It was a strange day weather-wise: our garden felt quite windy because the wind was from the south; further up the road was very different. So in the afternoon we went to Benmore Gardens quite late and had it more or less to ourselves, with the sun coming back out before we'd finished. It's on afternoons such as this that I feel how lucky we are to have this magnificent place to wander in, to sit in the silence at the top of the hill and hear a blackbird strike up as we look down on the glen and over to the hills, and to have it to ourselves (because by then the garden was officially closed) at any time we choose. That's where the two photos in the collage come from: the rhododendron was particularly beautiful with these huge white flowers and the bee so wonderfully busy on that golden whatsit in the former formal garden. Mainly I'm thrilled with the definition on the phone camera; the reproduction on this site loses some of it, but it's still a bit of a miracle.
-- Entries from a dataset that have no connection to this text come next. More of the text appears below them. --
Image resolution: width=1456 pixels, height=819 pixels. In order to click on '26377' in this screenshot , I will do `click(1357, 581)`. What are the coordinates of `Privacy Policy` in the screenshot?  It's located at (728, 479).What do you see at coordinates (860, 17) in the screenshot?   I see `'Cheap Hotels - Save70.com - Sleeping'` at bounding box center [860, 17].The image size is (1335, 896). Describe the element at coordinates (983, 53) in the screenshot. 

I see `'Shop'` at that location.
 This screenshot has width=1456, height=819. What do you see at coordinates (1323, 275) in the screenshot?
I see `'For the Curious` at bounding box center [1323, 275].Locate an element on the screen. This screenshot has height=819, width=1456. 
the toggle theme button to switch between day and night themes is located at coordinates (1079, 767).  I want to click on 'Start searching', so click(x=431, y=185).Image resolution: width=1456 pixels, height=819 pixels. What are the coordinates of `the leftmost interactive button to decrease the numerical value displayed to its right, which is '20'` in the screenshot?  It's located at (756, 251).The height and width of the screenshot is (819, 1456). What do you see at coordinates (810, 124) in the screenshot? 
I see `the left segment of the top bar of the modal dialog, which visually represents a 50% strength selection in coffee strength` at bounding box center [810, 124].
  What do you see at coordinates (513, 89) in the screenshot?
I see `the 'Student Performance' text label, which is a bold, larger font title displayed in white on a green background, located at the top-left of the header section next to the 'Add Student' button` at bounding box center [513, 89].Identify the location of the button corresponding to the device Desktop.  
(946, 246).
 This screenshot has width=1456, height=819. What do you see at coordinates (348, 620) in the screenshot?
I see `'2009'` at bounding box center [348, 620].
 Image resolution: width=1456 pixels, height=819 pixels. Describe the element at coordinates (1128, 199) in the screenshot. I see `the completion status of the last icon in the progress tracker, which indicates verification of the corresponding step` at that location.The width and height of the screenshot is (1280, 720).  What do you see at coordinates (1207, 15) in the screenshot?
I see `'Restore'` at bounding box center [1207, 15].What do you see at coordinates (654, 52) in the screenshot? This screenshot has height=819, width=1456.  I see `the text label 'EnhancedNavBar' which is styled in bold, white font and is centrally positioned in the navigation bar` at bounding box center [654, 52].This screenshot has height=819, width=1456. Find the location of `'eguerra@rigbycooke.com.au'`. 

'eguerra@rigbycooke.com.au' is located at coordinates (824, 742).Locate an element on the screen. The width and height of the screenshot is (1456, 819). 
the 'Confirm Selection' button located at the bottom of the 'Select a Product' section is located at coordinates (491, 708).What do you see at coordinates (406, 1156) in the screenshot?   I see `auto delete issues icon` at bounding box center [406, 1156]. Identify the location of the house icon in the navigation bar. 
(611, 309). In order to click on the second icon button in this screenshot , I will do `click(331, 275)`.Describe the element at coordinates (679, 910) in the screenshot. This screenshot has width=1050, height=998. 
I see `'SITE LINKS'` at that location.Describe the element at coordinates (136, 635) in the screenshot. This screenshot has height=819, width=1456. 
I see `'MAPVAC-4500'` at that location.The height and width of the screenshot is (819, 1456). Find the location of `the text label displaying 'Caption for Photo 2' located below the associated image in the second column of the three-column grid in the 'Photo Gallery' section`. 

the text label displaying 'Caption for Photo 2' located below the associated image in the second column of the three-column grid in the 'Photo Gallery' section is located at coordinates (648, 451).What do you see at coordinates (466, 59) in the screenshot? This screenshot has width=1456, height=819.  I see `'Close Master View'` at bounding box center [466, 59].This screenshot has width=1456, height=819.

I made a really old-fashioned dinner tonight - we've been eating rather oddly in this little interval between two stays in Edinburgh, so I made ordinary, straighforward mince and potatoes with some sugar-snap peas to accompany it. My only change from the way my mother made mince was to add a couple of cloves of garlic and a slug of red wine, and it was strangely delicious. 

Any minute now my backup will begin and slow everything down - I'm off. Back to phone-blipping tomorrow, and I'll get round to reading other journals soon. Promise!